* Work to be completed
An exact copy is required of the lines running from the one that contains "This screenshot has" to the end of the material, both ends included, with pictures omitted.

* Records provided
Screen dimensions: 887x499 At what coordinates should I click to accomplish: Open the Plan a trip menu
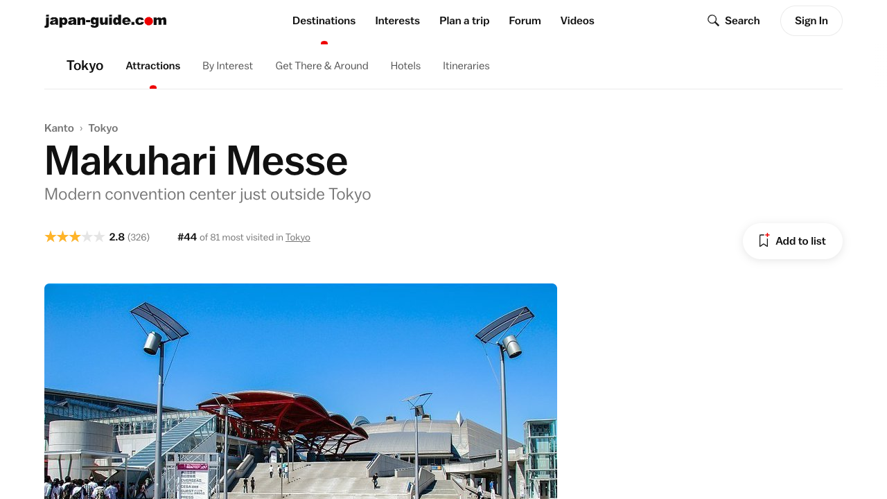464,21
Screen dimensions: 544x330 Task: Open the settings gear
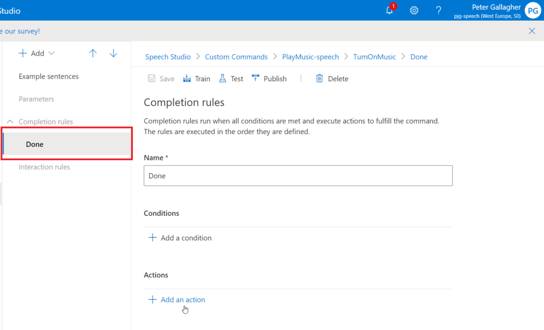coord(414,10)
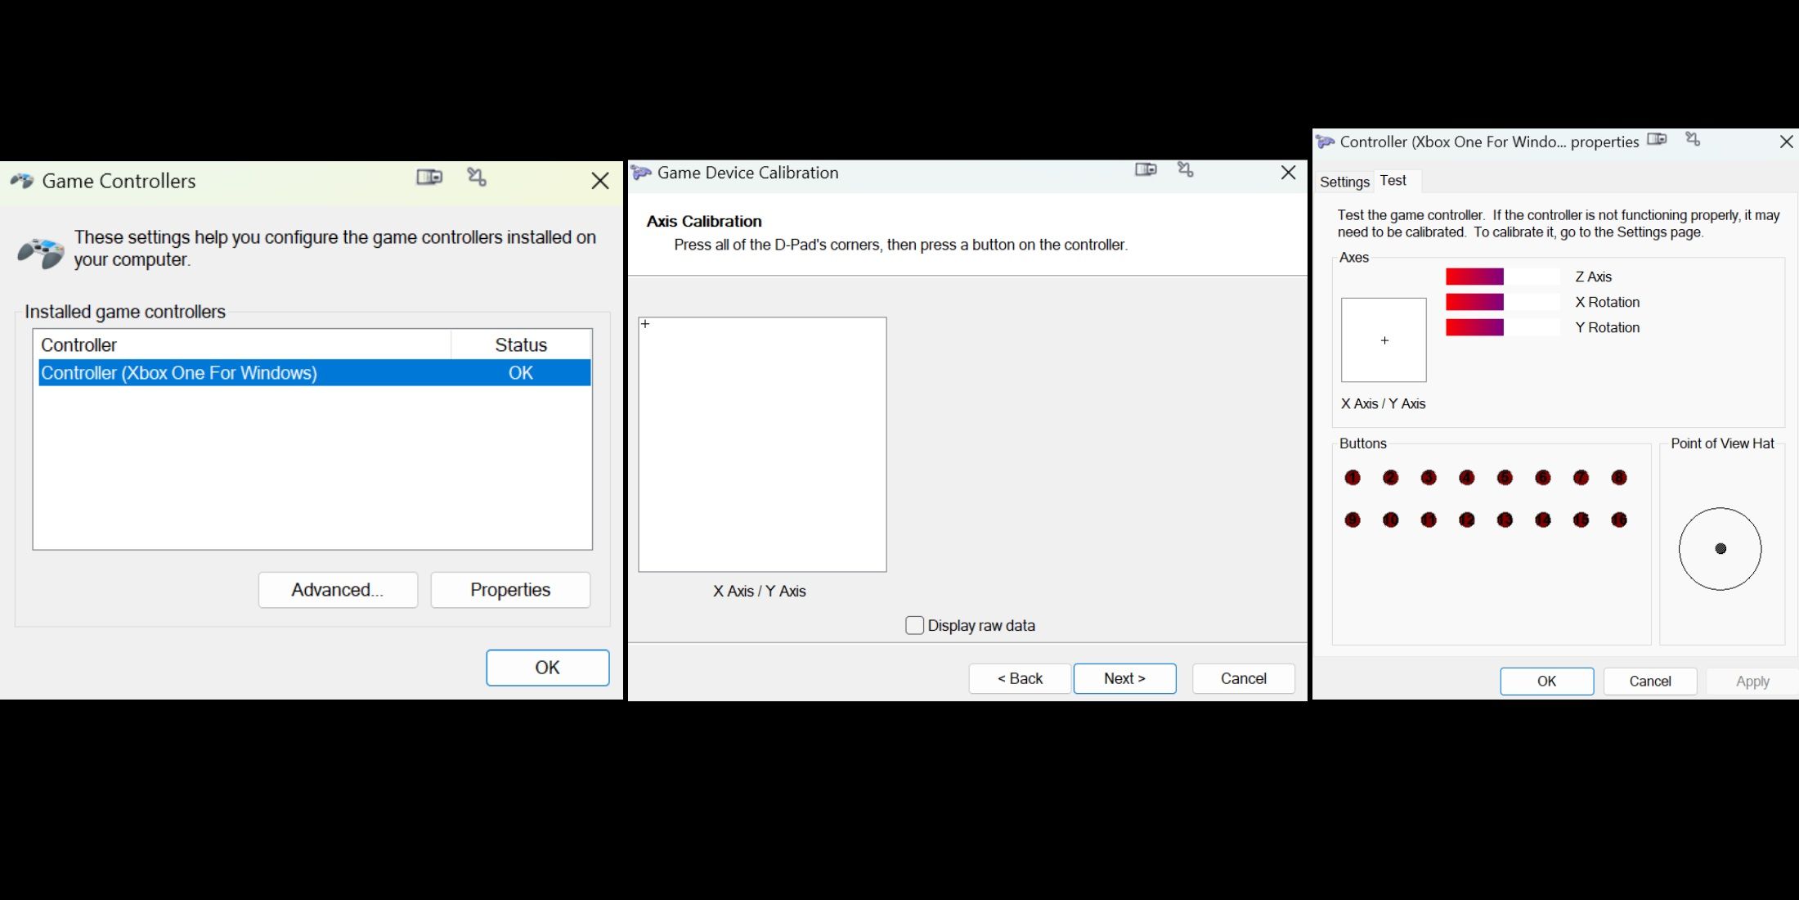
Task: Switch to the Test tab in properties
Action: (x=1395, y=180)
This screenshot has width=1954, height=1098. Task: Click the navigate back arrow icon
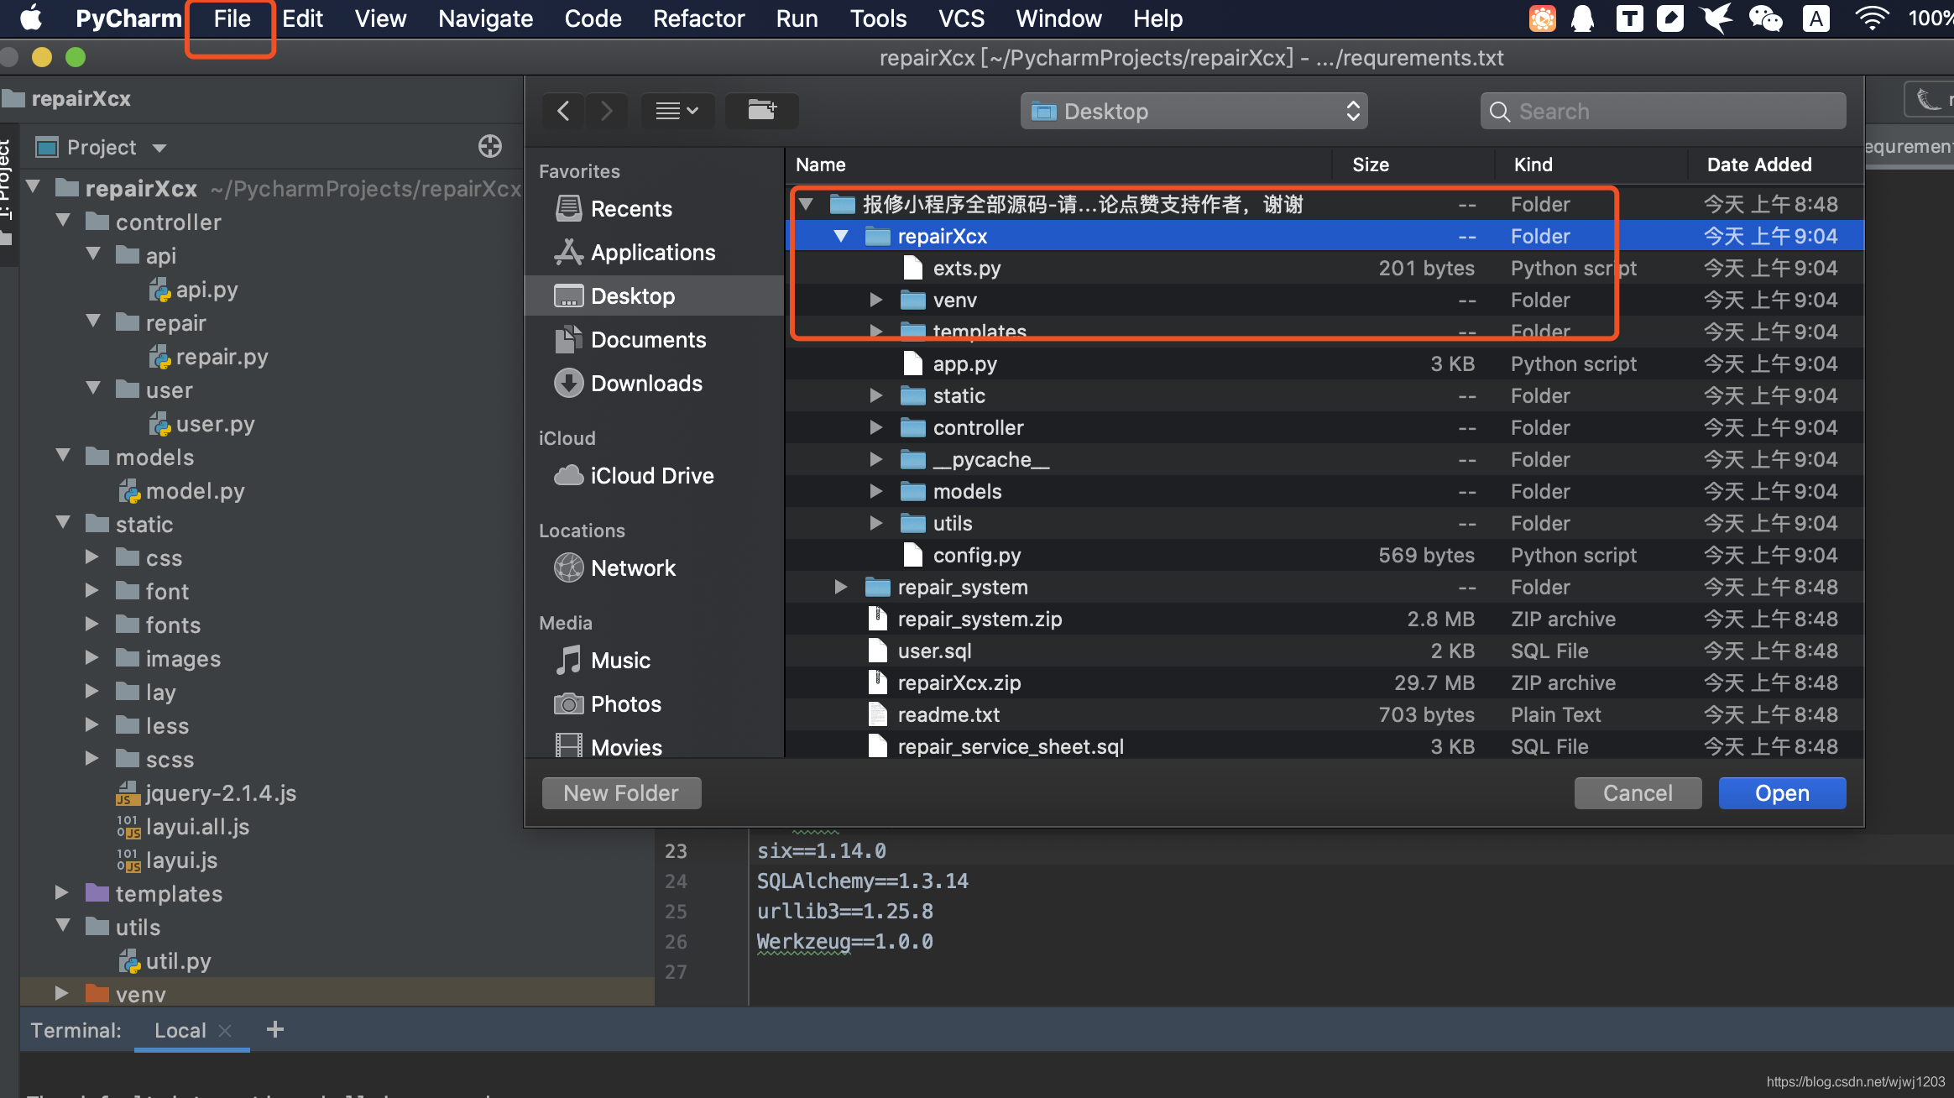(564, 110)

* Result below
This screenshot has width=1954, height=1098. Task: Click the navigate back arrow icon
(564, 110)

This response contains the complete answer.